**Extracted text:**
++++++++++++++++++++

When you have a rare disorder, Dr Google and Dr Facebook are your friends. Now this is not the most medically-sound method of procuring medical information, but it is sometimes your only option.

As a member of a group of bloggers with chronic illnesses, I was invited to test out a new site for medical information for patients called MedNexus (www.mednexus.io). I’m always up for looking things up (seriously, I get paid to Google random stuff!) so thought I’d try it out.

I typed in Moebius syndrome… which my autocorrect decided to change to Mobius syndrome (incidentally, also correct and the spelling used in Europe). MedNexus found nothing under Mobius, which I thought was surprising. Went back to the search page and typed in Moebius syndrome.  

First of all, I love the interface of this site – nice pretty clean lines and visually appealing either on a mobile device or on a desktop. The first thing on the site under Moebius syndrome was a definition of Moebius mined from the National Organization for Rare Disorder’s information page, a very trusted source with good information: yay!

++++++++++++++++++++

**Task description:** Edit the MedNexus review from "As a member" up to and including "good information: yay!", replacing "interface" with "layout". Work only from the MedNexus review.

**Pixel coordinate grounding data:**
++++++++++++++++++++

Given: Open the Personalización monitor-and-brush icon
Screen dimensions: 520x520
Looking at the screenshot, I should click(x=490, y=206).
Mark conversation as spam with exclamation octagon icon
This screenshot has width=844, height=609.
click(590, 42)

++++++++++++++++++++

**Exercise response:**
As a member of a group of bloggers with chronic illnesses, I was invited to test out a new site for medical information for patients called MedNexus (www.mednexus.io). I’m always up for looking things up (seriously, I get paid to Google random stuff!) so thought I’d try it out.

I typed in Moebius syndrome… which my autocorrect decided to change to Mobius syndrome (incidentally, also correct and the spelling used in Europe). MedNexus found nothing under Mobius, which I thought was surprising. Went back to the search page and typed in Moebius syndrome.  

First of all, I love the layout of this site – nice pretty clean lines and visually appealing either on a mobile device or on a desktop. The first thing on the site under Moebius syndrome was a definition of Moebius mined from the National Organization for Rare Disorder’s information page, a very trusted source with good information: yay!